Examples for "most" can be seen in the canonical examples, the cofinite filter, namely $\mathcal F=\{A\subseteq X\mid X\setminus A\text{ is finite}\}$. Then every $A\in\mathcal F$ includes most of the elements of $X$ in this aspect.
Similarly, $\{A\subseteq[0,1]\mid m(A)=1\}$ where $m$ is the Lebesgue measure, also gives us a filter on $[0,1]$ which give us subsets which are almost everything in terms of measure.
A: My intuition for a filter is very literal. I imagin you have a set of elements $S$ and you send them though "actual filters" and recive some outputs i.e. subsets of the original set $A \subset S$. The thing we call filter $X$ is then the collection of subsets ("actual filters") of the original set $X \subset P(S)$ (where $P(S)$ denotes the power set of $S$).
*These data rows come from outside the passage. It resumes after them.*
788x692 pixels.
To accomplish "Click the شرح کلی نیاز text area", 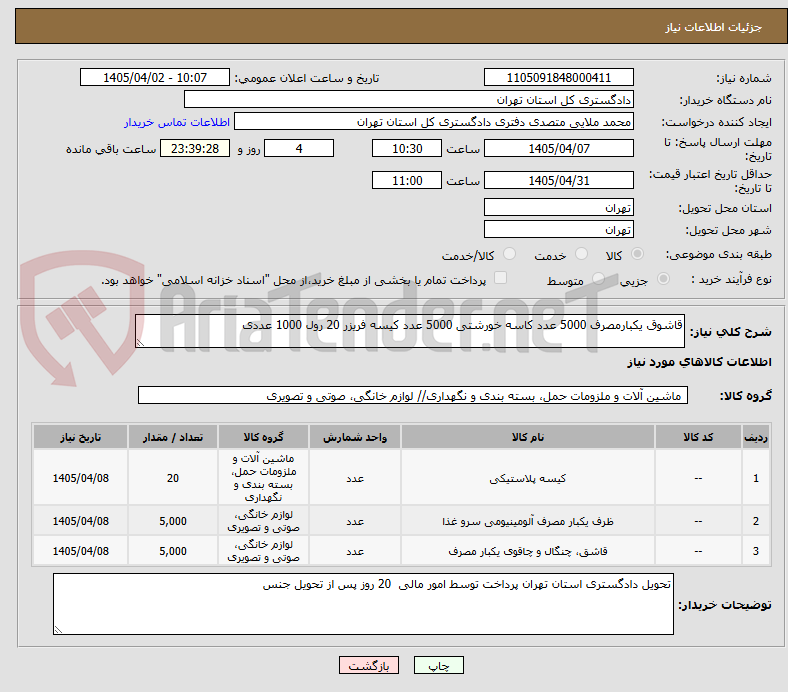I will point(410,331).
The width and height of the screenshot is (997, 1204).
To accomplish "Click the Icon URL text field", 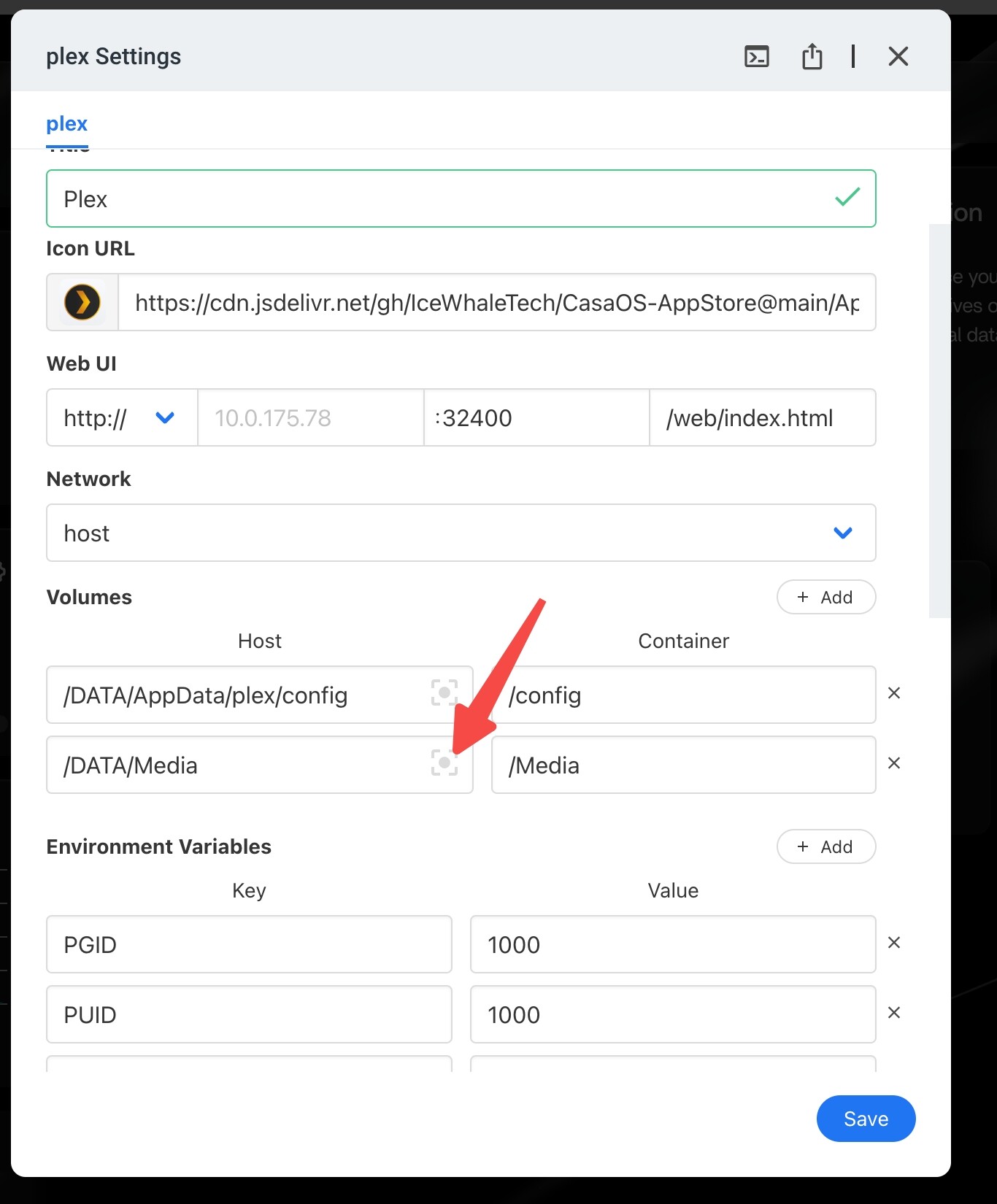I will click(x=496, y=302).
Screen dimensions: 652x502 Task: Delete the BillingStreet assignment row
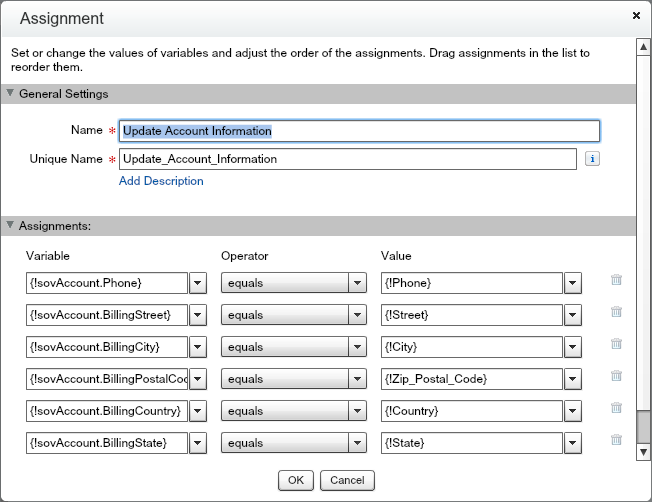pyautogui.click(x=616, y=314)
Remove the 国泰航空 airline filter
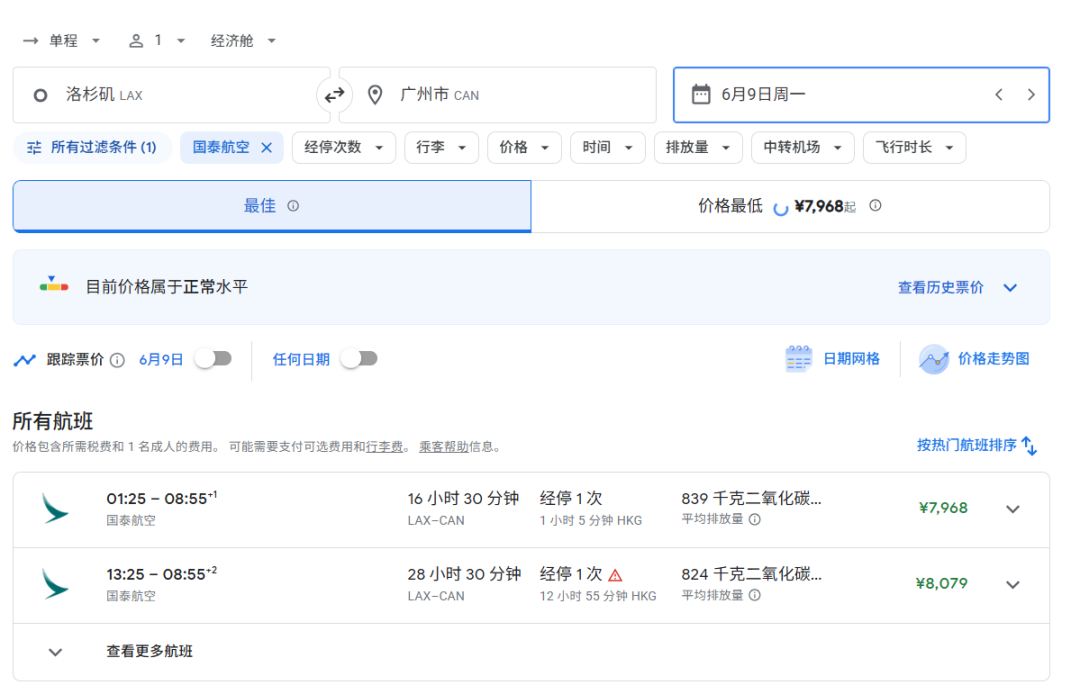 tap(266, 147)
The filter $X$ describes a collection of "actual filters" that fulfill a certain property. Thus every "actual filter" $A$ in $X$ should at least contain the elements from the original set $S$ we are interested in when considering the filter $X$. So the complement of "actual filters" contains elements we are not interested in (you can show the fact: $A \in X \implies A^c \not\in X$ only from the definition of filters).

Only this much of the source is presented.